■ WHAT YOU ARE ASKED TO DO: Which Hisense TV models are named in the review below?
:: ARTICLE
Well specified for the price, this mid-range Hisense Mini LED model impresses both with its UHD image quality and gaming chops. It offers universal HDR support, extremely good colour fidelity and High Frame Rate gaming so there’s little to dislike.
The Hisense U7K is a difficult to resist all-rounder with a tempting spec and a price tag that won’t frighten the horses. With the U6K below and slightly brighter, range topping U8K above, it could be the go-to set for those looking to upgrade to an affordable Mini LED Ultra HD screen.
The specification is certainly attractive. The set has support for 4K 120Hz, plus a 144Hz Game Pro mode, and is home cinema ready with Dolby Vision IQ and IMAX Enhanced certification amongst its theatrical armoury.
Just to recap: Mini LED TVs theoretically offer significant advantages over Edge-lit screens and full array QD OLED models. The provision of a back plane of tiny LED lights, all dynamically controlled, improves HDR precision and overall dynamics.
What’s more the U7K supports Dolby Atmos sound and has a subwoofer built-in. Intrigued? I certainly was.
::::
:: DATA
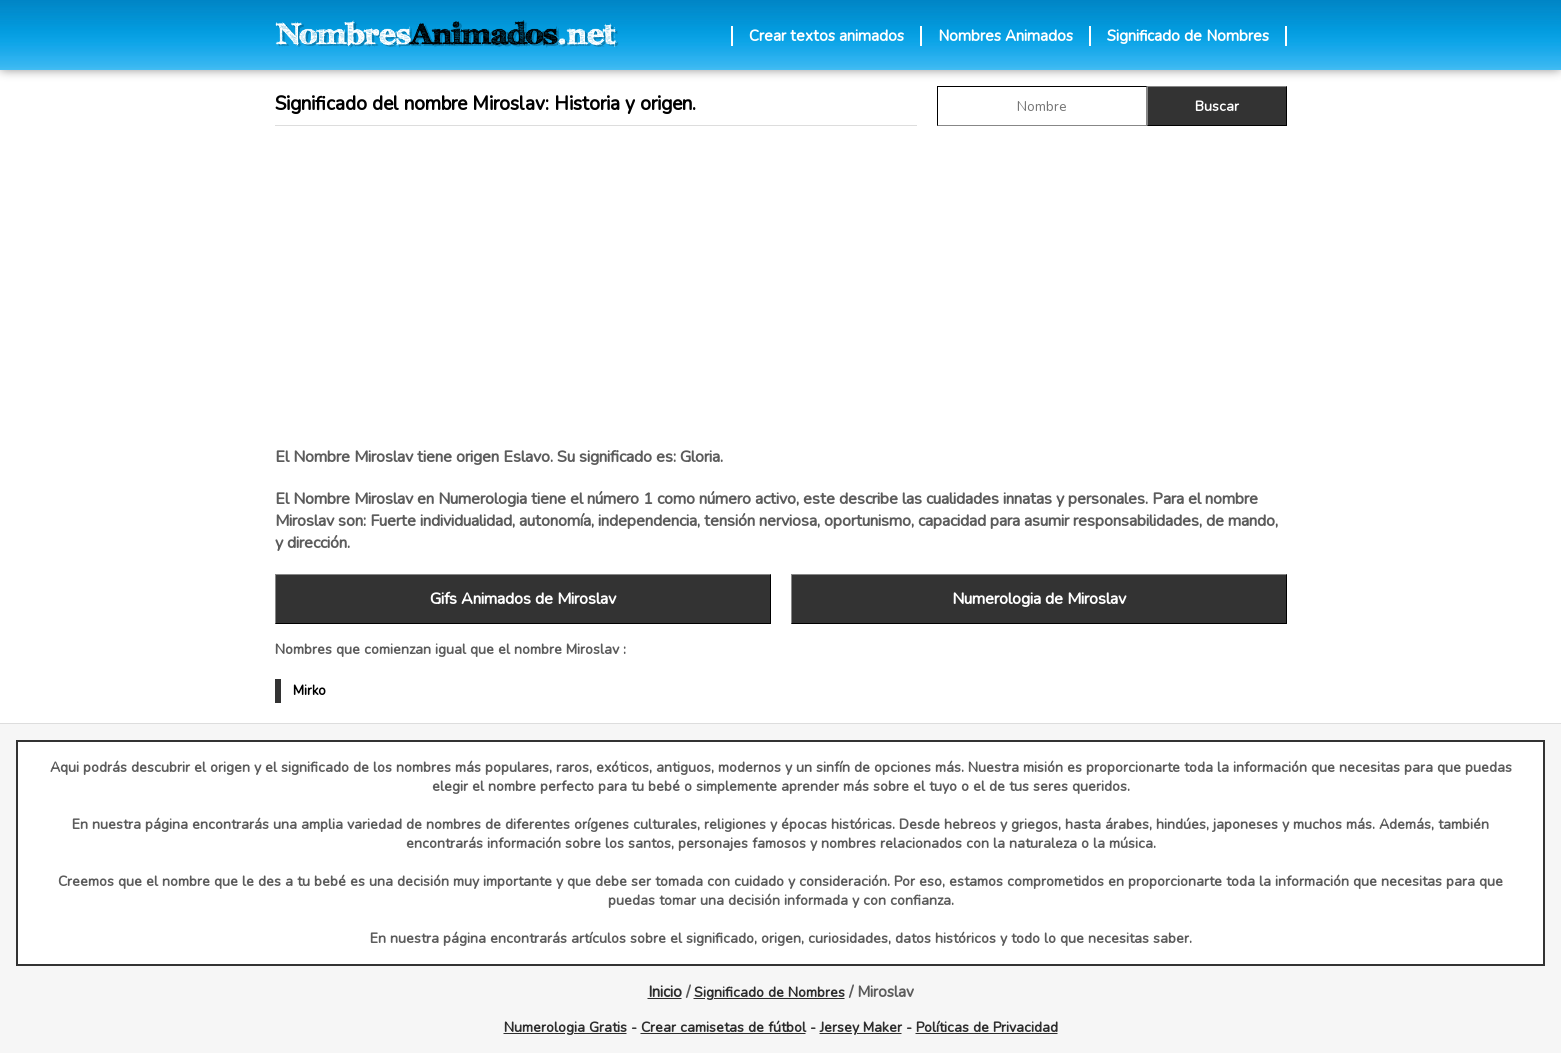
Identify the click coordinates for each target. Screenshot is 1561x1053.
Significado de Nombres (1188, 36)
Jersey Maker (861, 1027)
::::
■ WRITTEN RESPONSE: U7K, U6K, U8K